Three beats, one cup
Ask a robot to pick up a cup, and underneath that one smooth motion is a loop with three beats: sense, plan, act. This rhythm is so fundamental that it has a name — the sense–plan–act paradigm — and it is the skeleton inside almost every machine that moves on its own.
Beat one, sense: cameras and other sensors read the world. Where is the cup, exactly? The robot turns raw pixels and distance readings into numbers — say, "the cup is 32 cm forward and 5 cm to the left." Without this step, the robot is reaching in the dark.
Beat two, plan: given where the cup is and where the hand is now, the robot works out a path — a sequence of joint motions that carries the gripper to the cup without knocking over the salt shaker on the way. (Working backward from a target position to the joint angles that reach it is its own deep problem, called inverse kinematics.)
Beat three, act: motors drive the arm along that path. The hand opens, moves, and closes. Then — and this is the part beginners miss — the loop starts over. Sense again. The cup is now in the gripper, or it slipped, or someone moved it. The robot does not finish the motion blind; it checks reality and goes around again.

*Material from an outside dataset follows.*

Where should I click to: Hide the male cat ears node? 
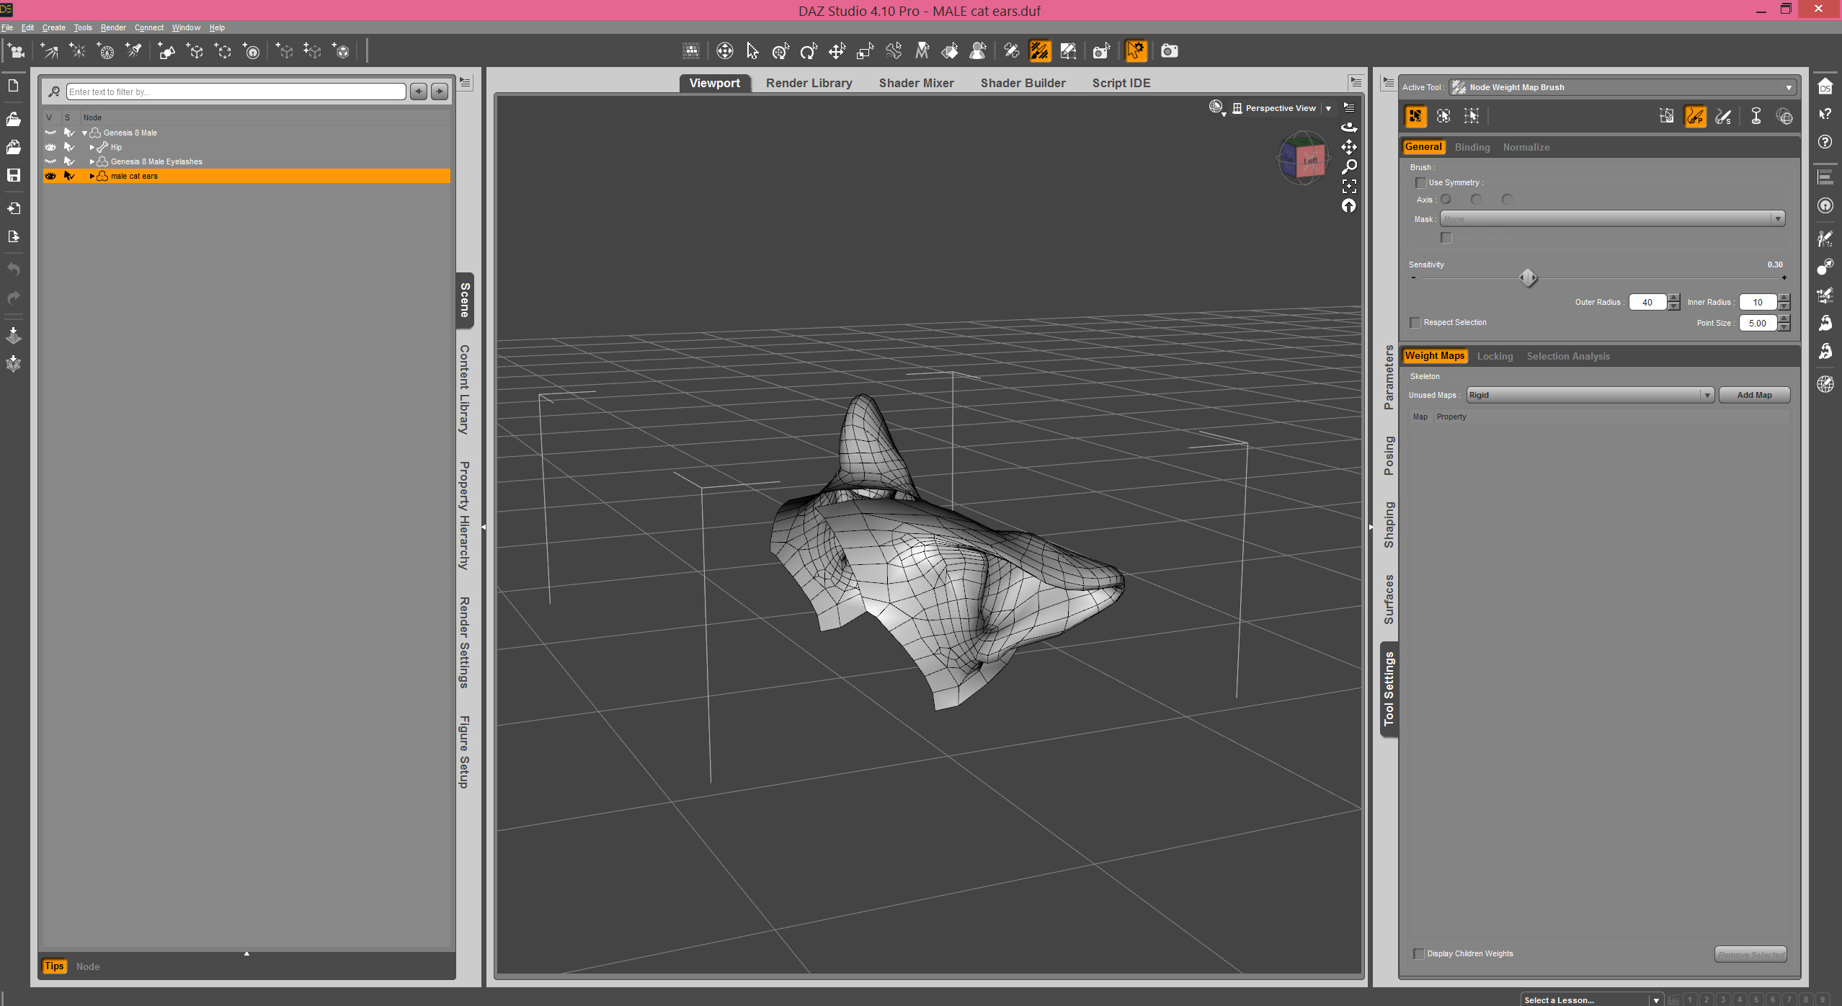(50, 176)
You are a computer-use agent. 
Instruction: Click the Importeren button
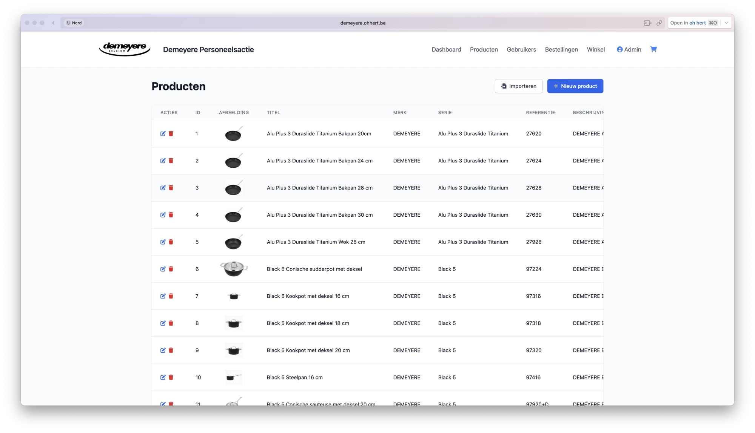click(519, 86)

Why it must be a loop, not a recipe
A recipe runs once, top to bottom. That works when nothing surprises you. But the real world surprises you constantly: the cup is a centimeter off from where the camera said, the table wobbles, the gripper slips. If a robot just executed a plan and never looked again, the first small error would compound into a knocked-over cup.
So the loop closes on itself. Each new sense reading tells the robot how far off it is from where it meant to be, and the next plan corrects for that gap. This idea — compare what you wanted with what you got, then steer to shrink the difference — is the heart of feedback control, and the sense–plan–act loop is feedback control wearing a robot's body.
Splitting the middle beat
Three beats is the clean story, but the "plan" beat hides a lot of work, so modern robots split the loop into named layers. The common version is the perception–planning–control architecture: perception turns sensor data into a model of the world, planning decides what to do over the next second or minute, and control turns that decision into precise, fast motor commands.
Why split it? Because the three layers naturally run at different speeds. A plan to cross a room can be recomputed a few times a second, but the low-level control keeping each motor on target may need to update a thousand times a second. Separating them lets each run at the rhythm it needs without dragging the others down.
You can even nest loops. A fast inner loop holds the arm steady; a slower outer loop decides where the arm should go next. Some systems wrap the whole thing in a behavior tree that picks which goal is active right now — grab the cup, or first move the obstacle out of the way. The three beats are still there; they are just layered.
Think longer or act sooner
Here is the tension every robot designer lives with. Spend more time on the plan beat and you get a smarter, smoother motion — but while you are thinking, the world keeps moving, and your sensor reading goes stale. Plan less and you act sooner, staying responsive, but with a rougher plan that may need more correcting.
A chess-playing arm can afford to think; a drone dodging a branch cannot. So designers tune how long each beat gets. One elegant answer is model predictive control: plan a short way into the future, act on just the first step, then throw the rest away and replan from fresh sensor data. You get the foresight of planning and the freshness of acting often.
The loop across every robot
Once you see the loop, you see it everywhere. A robot vacuum senses a wall with a bump sensor, plans a turn, acts by steering, and senses again — hundreds of times a minute. A Mars rover runs the same loop, just slower and more carefully, because a mistake is millions of kilometers from help. Same three beats, wildly different stakes.
The loop also explains a famous frustration. A robot tuned perfectly in simulation often stumbles in the real world, because its sensed picture and its acted-out motion both differ subtly from the clean simulation. That mismatch is the reality gap, and a tighter, faster sense–plan–act loop is one of the main tools for surviving it.